***** DATASET ENTRIES

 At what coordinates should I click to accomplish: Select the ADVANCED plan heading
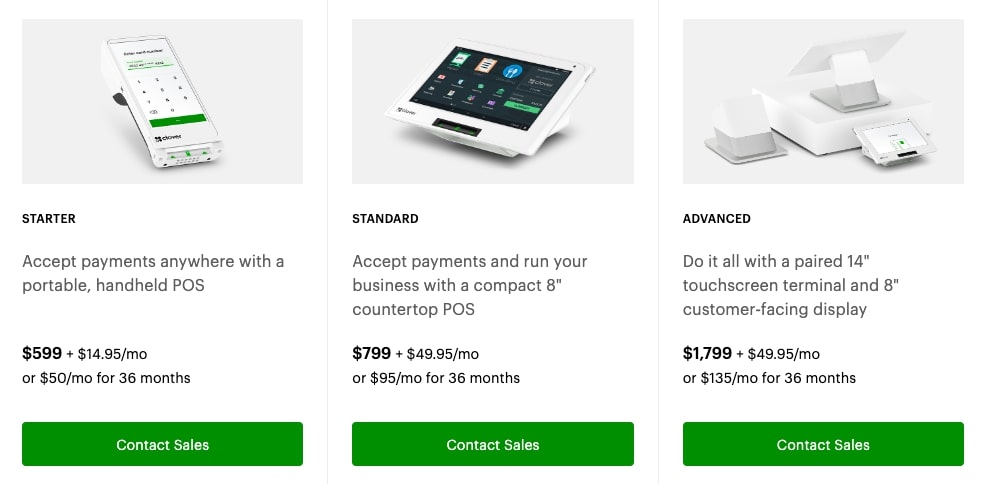click(x=717, y=219)
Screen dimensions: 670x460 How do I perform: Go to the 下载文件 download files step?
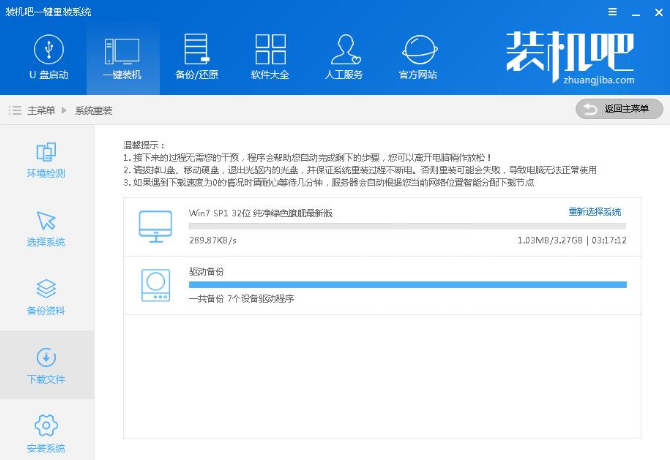(46, 366)
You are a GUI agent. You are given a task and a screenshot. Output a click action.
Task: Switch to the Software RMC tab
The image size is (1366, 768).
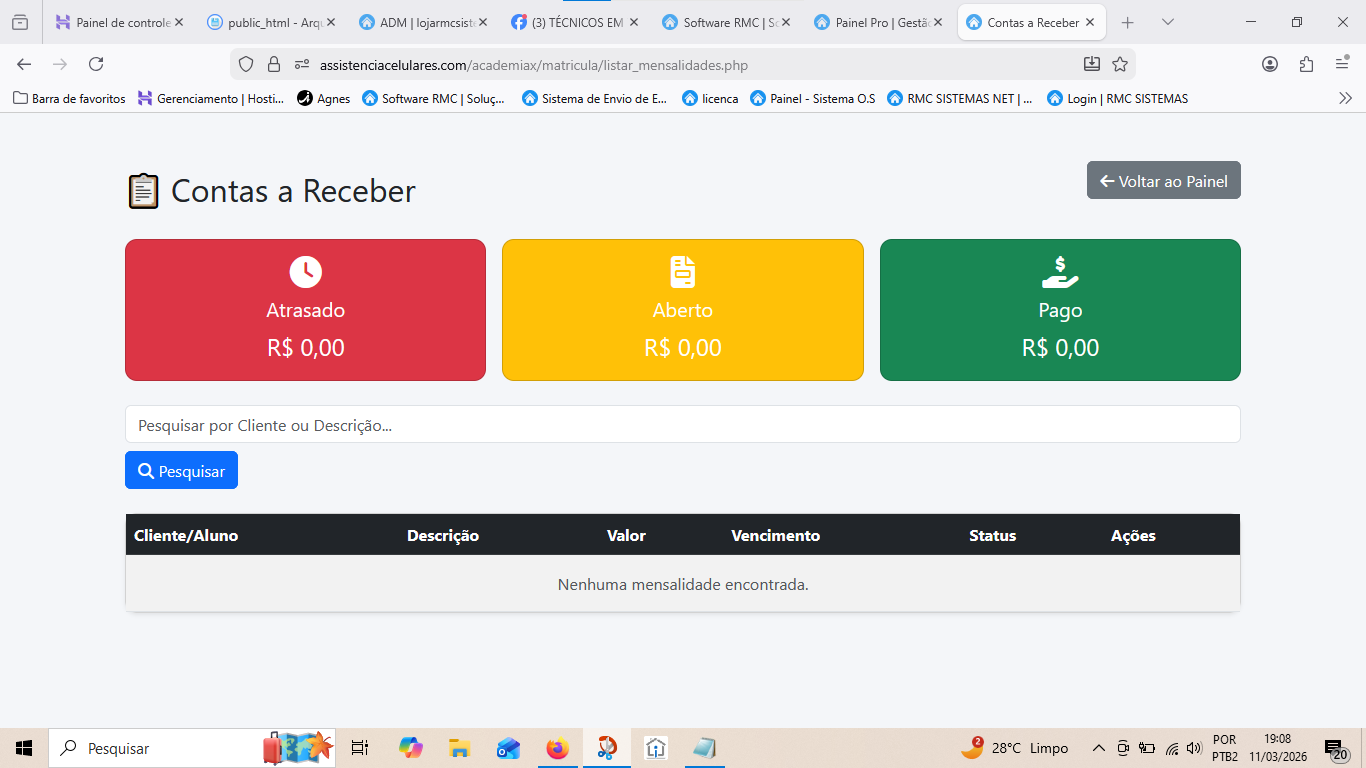tap(727, 21)
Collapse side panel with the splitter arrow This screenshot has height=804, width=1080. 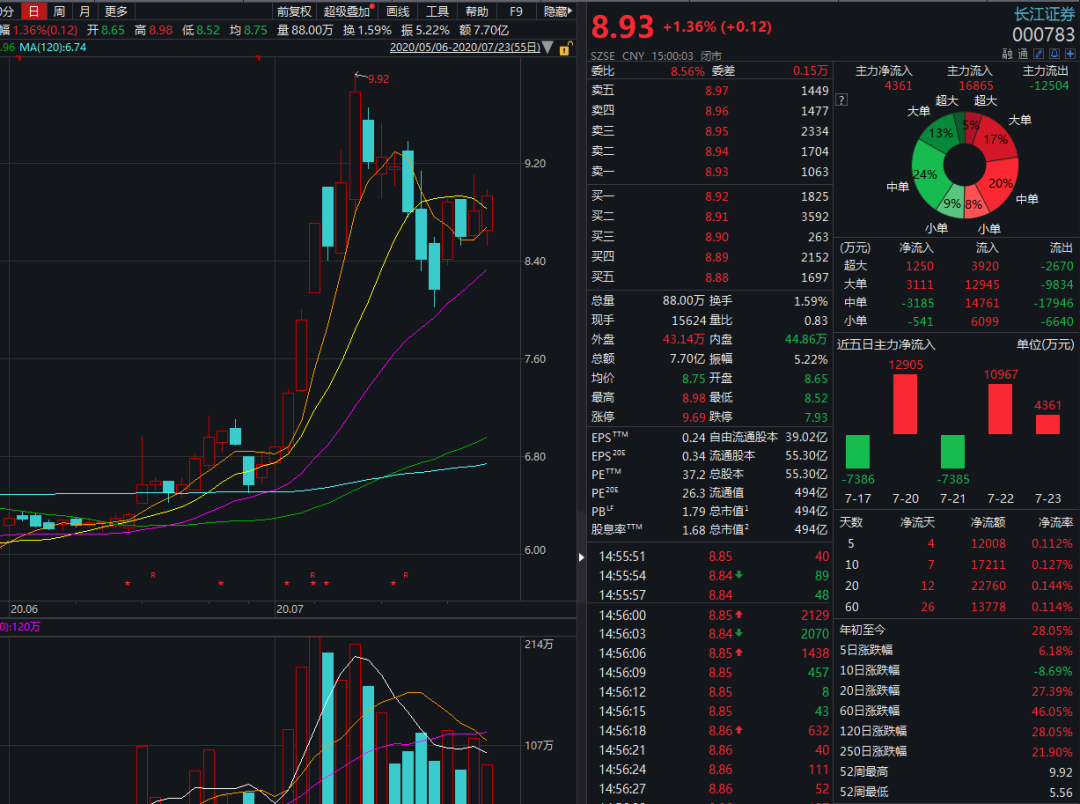point(583,557)
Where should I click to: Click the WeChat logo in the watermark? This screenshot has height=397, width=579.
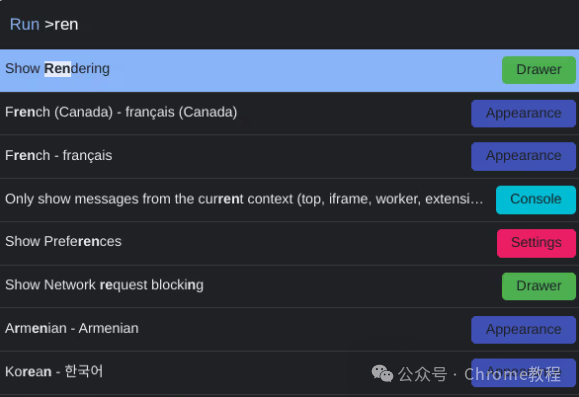(382, 373)
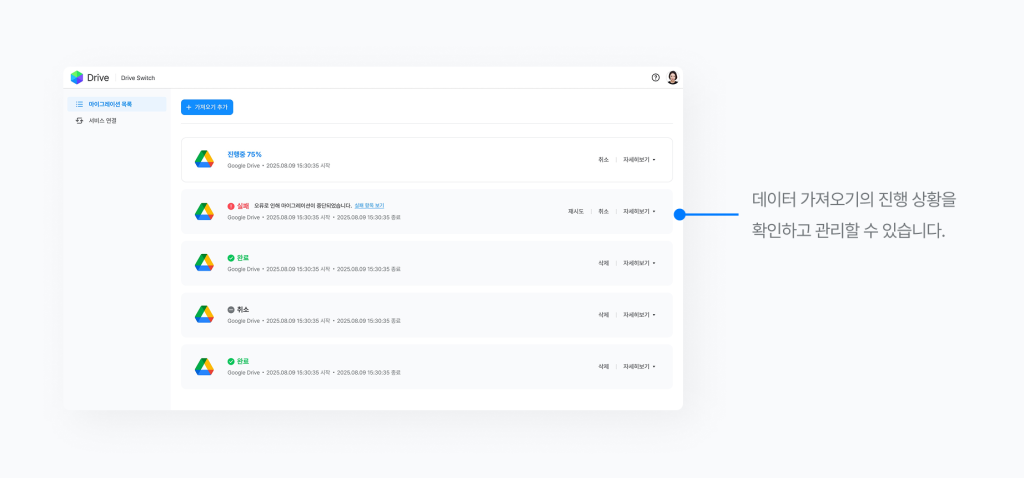Open 서비스 연결 in the sidebar
Image resolution: width=1024 pixels, height=478 pixels.
(x=102, y=121)
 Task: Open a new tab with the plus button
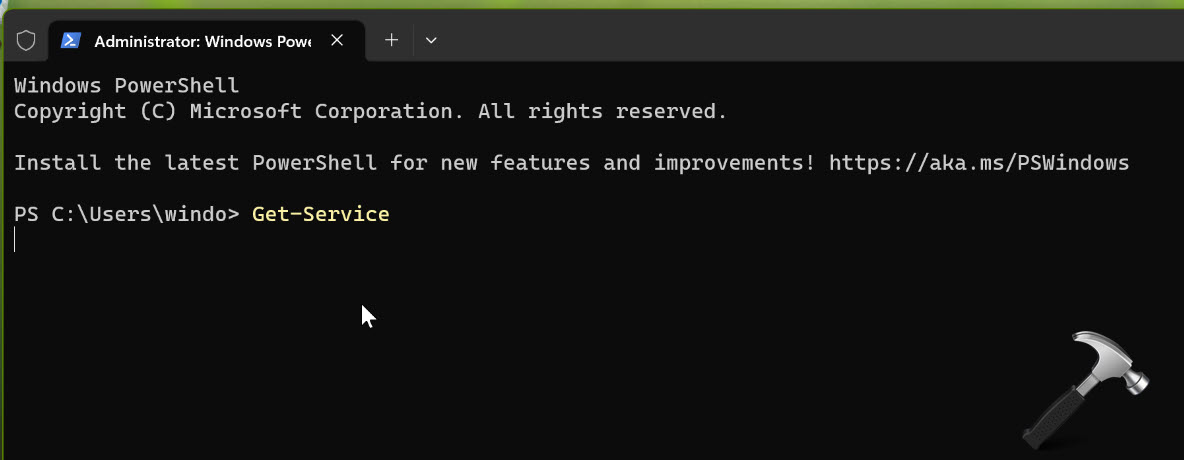[x=391, y=41]
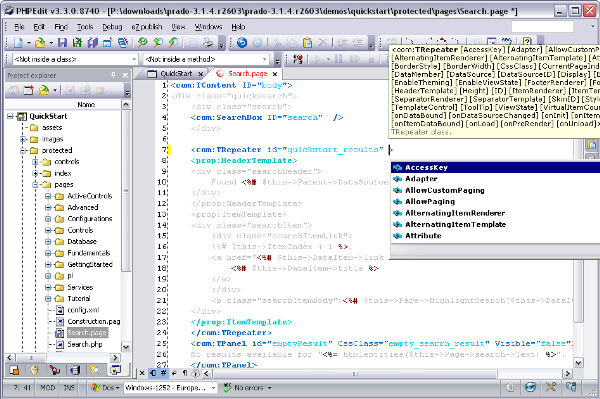Toggle the line numbers # button
600x399 pixels.
(x=163, y=373)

**********

| PROBLEM DETAILS |
What is needed is an exact copy of the lines from the beginning of the data through the line containing "Task: Switch to the Software RMC tab", both included, without any pictures.

| RESPONSE TO THE EXERCISE |
 At what coordinates should I click to accomplish: Select the ADVANCED plan heading
click(x=717, y=219)
Screen dimensions: 670x460 How do I perform: Go to the 下载文件 download files step?
(46, 366)
You are a GUI agent. You are given a task and a screenshot. Output a click action.
Task: Switch to the Software RMC tab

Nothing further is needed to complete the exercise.